In a bid to attract customers to their contractor-review site, on Oct. 3 Angie’s List Inc. (ANGI) unexpectedly cut membership costs in 75 percent of markets, lowering the cost of an annual membership from $40 to $10. The price slash comes mere days after CTO Manu Thapar abruptly left, shaking investor confidence in the tech company.
Analysts, however, remain bullish on the Indianapolis-based site. 13 out of 20 analysts polled by Thompson Reuters give the stock a rating of "buy," and the consensus price target remains 40 percent higher than the current price.
Investors feel much differently. 37.91 percent of the float on the stock is being sold short, the highest rate of any stock currently being traded on the US markets.
Even before the membership price slash and Thapar’s departure, Angie's List bears had questioned the sustainability of a site that is increasingly losing market share to the wildly popular Yelp Inc. (YELP) . On In their Sept. 10 article “Ain’t it Time to Say Goodbye to Angie’s List” Forbes writer David Trainer pointed out that the company has never made a profit, and is doomed by “its complete lack of profitability and shaky business model.”

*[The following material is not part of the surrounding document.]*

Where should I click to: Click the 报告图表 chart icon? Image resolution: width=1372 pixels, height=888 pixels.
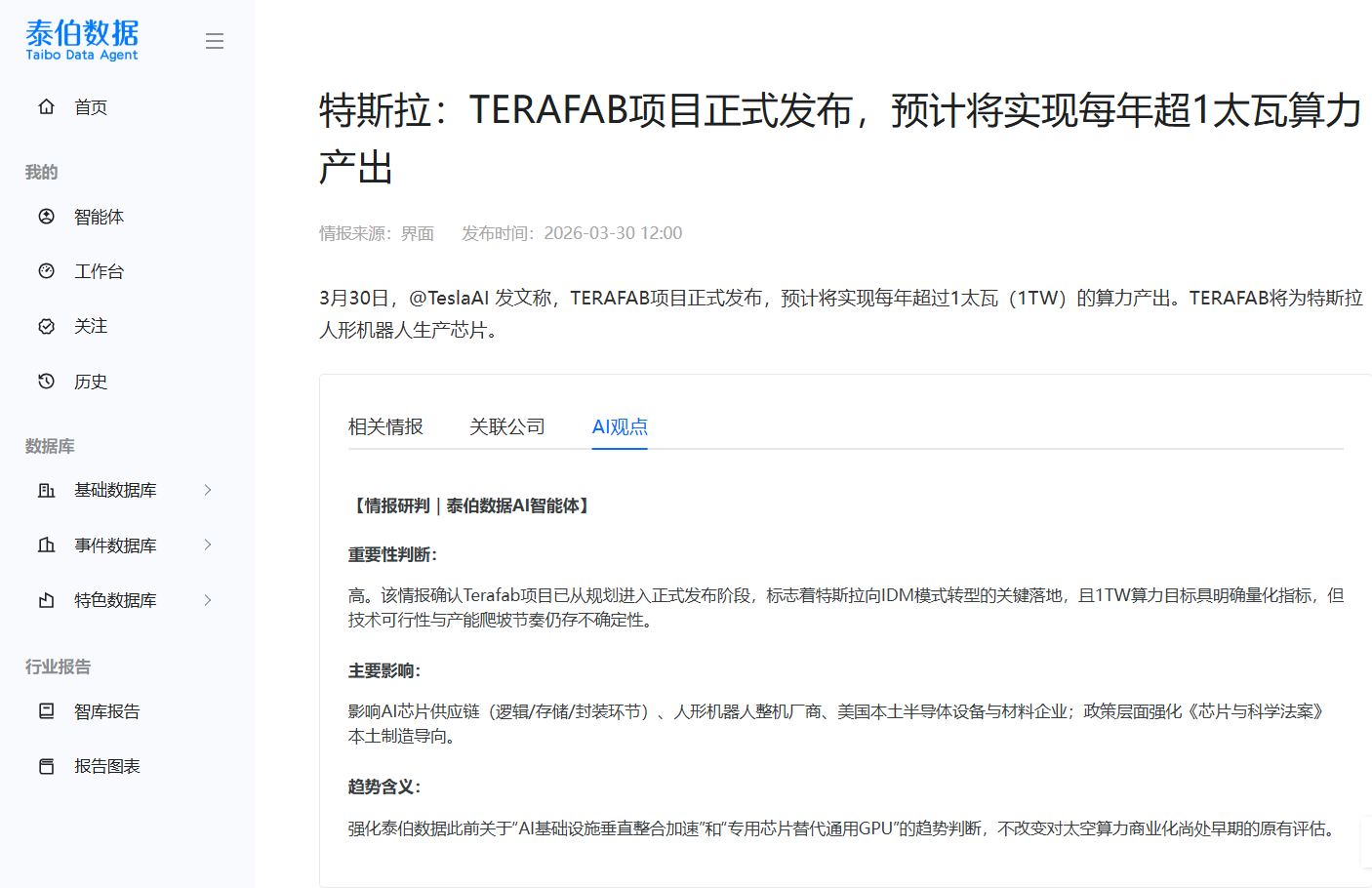46,766
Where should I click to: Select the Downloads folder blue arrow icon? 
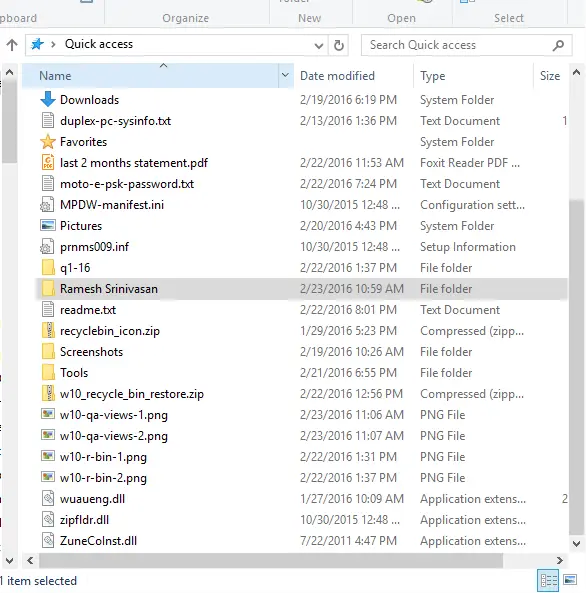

CEO William Oestrele has waved off fears that the company is slipping, claiming the new membership model is merely a test as executives continue "trying to understand the impact on member acquisition and retention." Investors, however, are clearly worried that it the move is less likely experimentation and more likely necessity prompted by slipping membership rates.
Despite analyst bullishness that puts a consensus price target of $29 a share on Angie’s List, for now the market is definitely skittish on the stock. The stock plummeted 16.25 percent to hit $17.58 a share.